Was passiert, wenn Veränderung nicht mehr die Ausnahme ist, sondern der Normalzustand? Genau hier setzt das Gespräch mit Martin Hofmann an, Autor von „The Agentic Enterprise“ und Gründer von Novagentica, davor u.a. CIO von Volkswagen und drei Jahre bei Salesforce in Kalifornien.

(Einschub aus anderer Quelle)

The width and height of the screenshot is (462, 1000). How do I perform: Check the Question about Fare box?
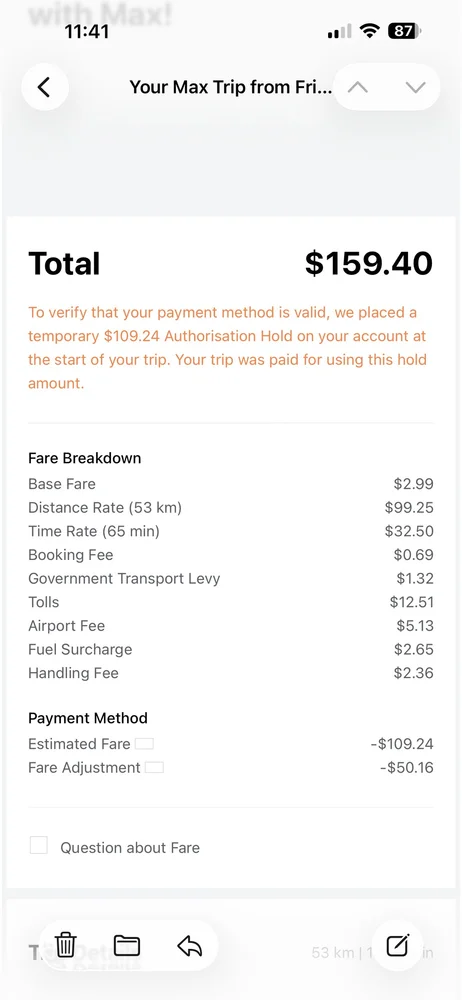pyautogui.click(x=39, y=846)
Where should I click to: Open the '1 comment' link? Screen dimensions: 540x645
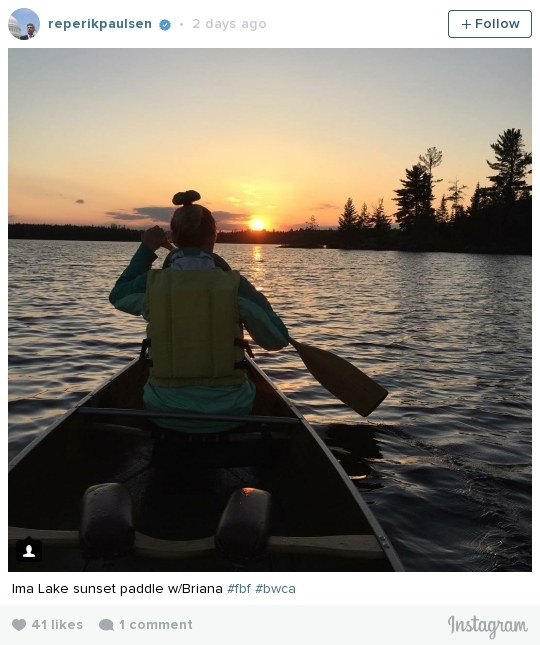pyautogui.click(x=155, y=624)
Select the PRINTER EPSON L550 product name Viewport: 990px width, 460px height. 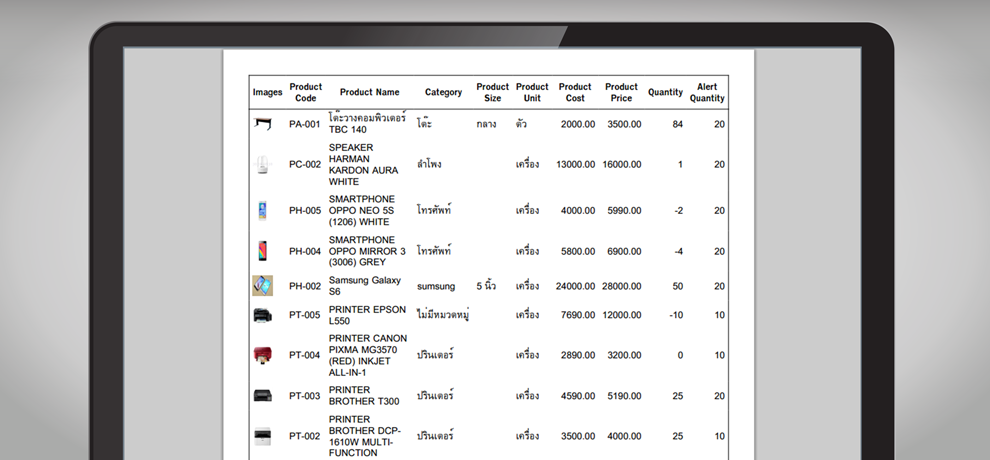pyautogui.click(x=367, y=316)
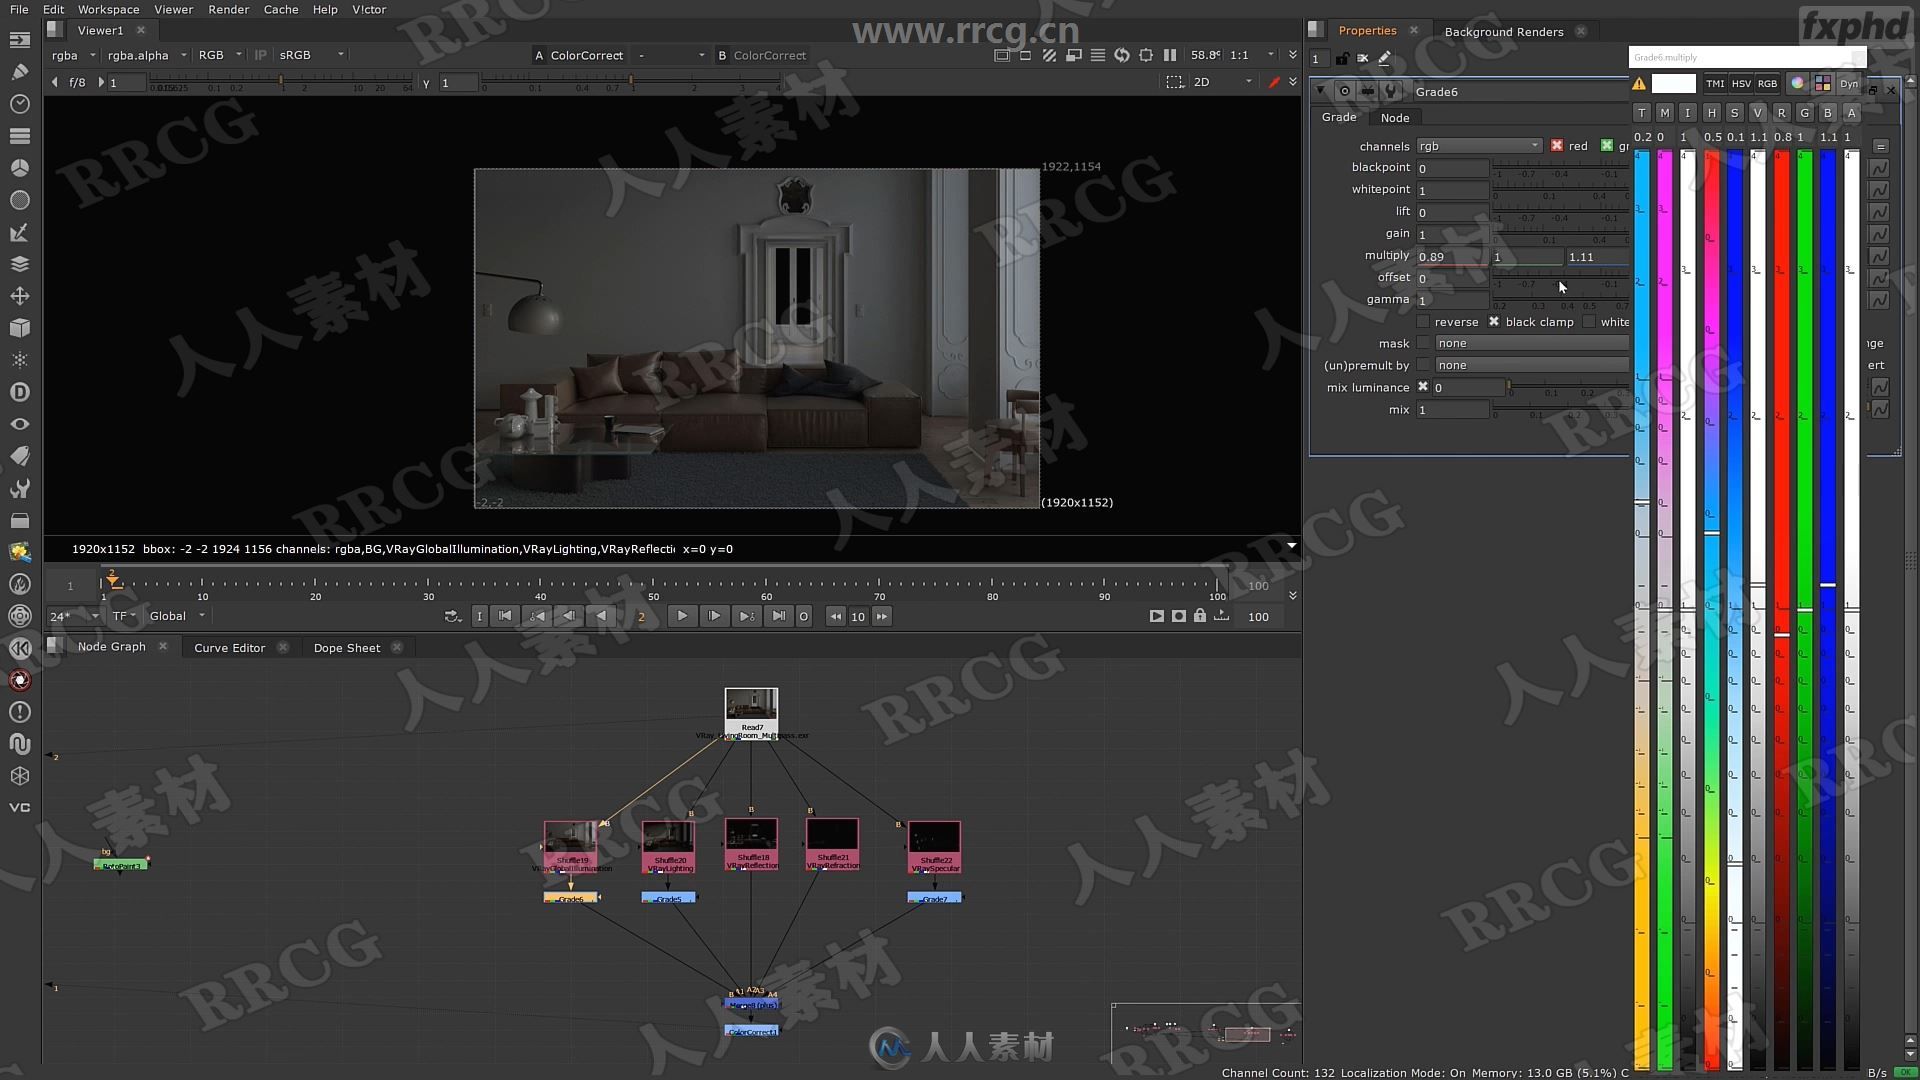Select the transform tool in left sidebar
This screenshot has height=1080, width=1920.
[x=20, y=295]
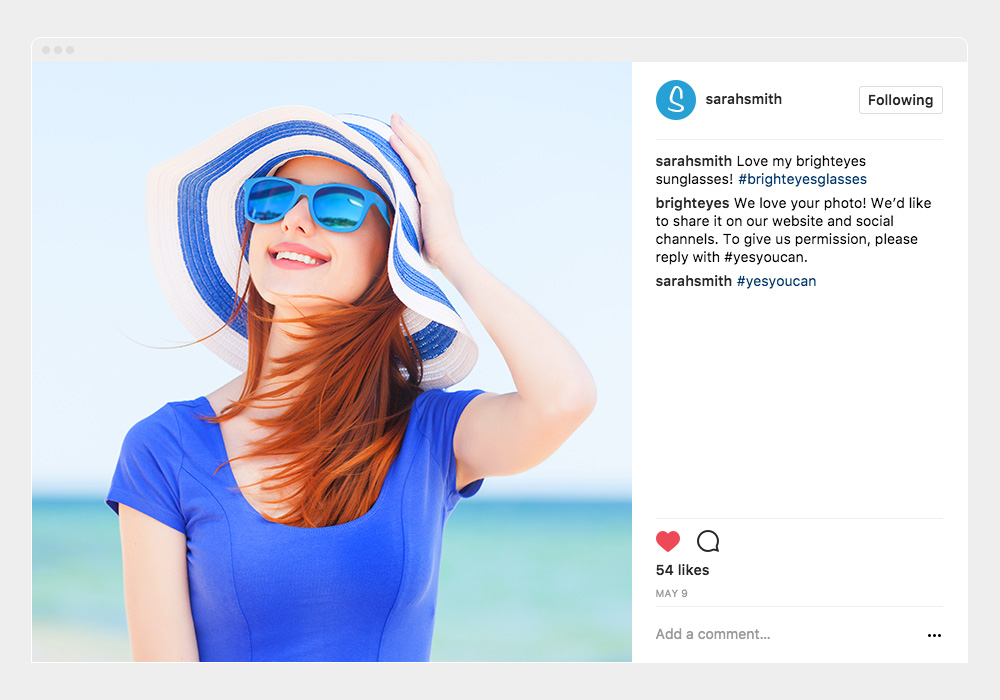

Martin beschreibt das Agentic Enterprise als Antwort auf eine Welt, in der Unternehmen mit klassischen Strukturen, Taskforces und Überstunden den ständigen externen Schocks nicht mehr hinterherkommen. Agentic AI bedeutet für ihn: Veränderung automatisch erkennen, Szenarien entwickeln, Vorschläge erarbeiten, und der Mensch entscheidet.
Der rote Faden des Gesprächs ist Trust. Martins These: Vertrauen in Agenten ist kein Bauchgefühl, sondern muss engineert werden. Über Identität (wer bist du?), Intention (was darfst du?) und Kontrolle (was hast du getan?). Statt vager Prompts ein Decision Contract mit bis zu 100 klaren Regeln, dazu Zero Trust und ein Flight Recorder, der jeden Schritt protokolliert.
Weiter geht es um Architektur (das Strangler-Fig-Pattern als Alternative zum Big Bang, mit SAP & Co. als reduzierte Datendrehscheibe), um Governance ohne Bürokratie, die Sandbox und den Zertifizierungsprozess, und um die These, dass neben CEO und CIO vor allem der CHRO über Erfolg oder Scheitern entscheidet.
Zum Abschluss Martins Empfehlung für den Mittelstand: Outcome Engineering, Trust und Souveränität.